Kolejny niepokojący incydent dotyczący polskiej przestrzeni powietrznej. W nocy z soboty na niedzielę (20-21 maja), w Brzeźnie Łyńskim, w okolicy Nidzicy na Mazurach, miał spaść tajemniczy obiekt. Na miejsce został wysłany wojskowy śmigłowiec, który przez kilka godzin przeczesywał okolice. Okoliczni mieszkańcy mówią o głośnym wybuchu oraz o łunie spowodowanej przez rzekomy pożar.
Tajemniczy obiekt w lesie na Mazurach
Kolejne tajemnicze doniesienia. Po rosyjskiej rakiecie odnalezionej w lesie pod Bydgoszczą i białoruskim balonie unoszącym się nad województwem kujawsko-pomorskim są nowe, sensacyjne wieści.
Tym razem do niepokojącego incydentu doszło w nocy z soboty na niedzielę (20-21 maja). - W nocy śmigłowiec W-3WARM Anakonda zadysponowano do poszukiwania obiektu, którego upadek zaobserwowano w okolicach miejscowości Brzeźno Łyńskie w pobliżu Nidzicy - poinformowała na swoim Facebooku Gdyńska Brygada Lotnictwa Marynarki Wojennej.
- Akcja przeprowadzona została w godz. 0.43 - 3.20 i po półgodzinnym poszukiwaniu została przerwana na polecenie służb koordynujących akcję - dodają służby.
Z informacji przekazanych przez Radio Zet wynika, że na miejsce tajemniczego zdarzenia udały się trzy zastępy straży pożarnej oraz policja. Miejscowe służby miały otrzymać zgłoszenie od jednego ze świadków nocnych wydarzeń, który miał dostrzec upadek niezidentyfikowanego obiektu oraz łunę od pożaru.
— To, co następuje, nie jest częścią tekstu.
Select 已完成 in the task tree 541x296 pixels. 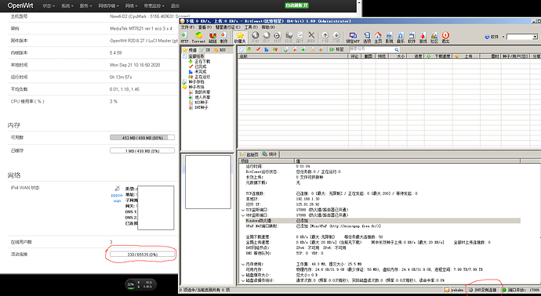[x=200, y=66]
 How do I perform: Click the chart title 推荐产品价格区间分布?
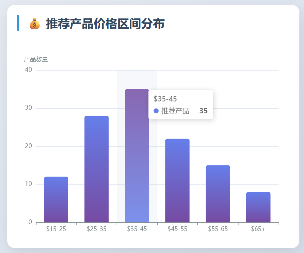[105, 24]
Świadkowie mówią o głośnym wystrzale
Dziennikarze śledczy Radia Zet dotarli do naocznych świadków nocnych wydarzeń. - Tuż przed północą słyszałam jakby wystrzał. To było dosyć głośne, psy zaczęły szczekać. To było zupełnie coś innego, niż strzelanie myśliwych w lesie. Długi wystrzał, przeciągły, podobny do petardy, ale znacznie silniejszy. Później zobaczyłam światła straży pożarnej, myślałam, że coś wydarzyło się u sąsiadów. Wyszłam przed dom i zobaczyłam zastępy straży pożarnej i policję, wymieniliśmy kilka zdań. Potwierdzono moje przypuszczenia, że to był jakiś wystrzał - informuje jedna z mieszkanek Brzeźna Łyńskiego w rozmowie z Mariuszem Gierszewskim i Radosławem Grucą.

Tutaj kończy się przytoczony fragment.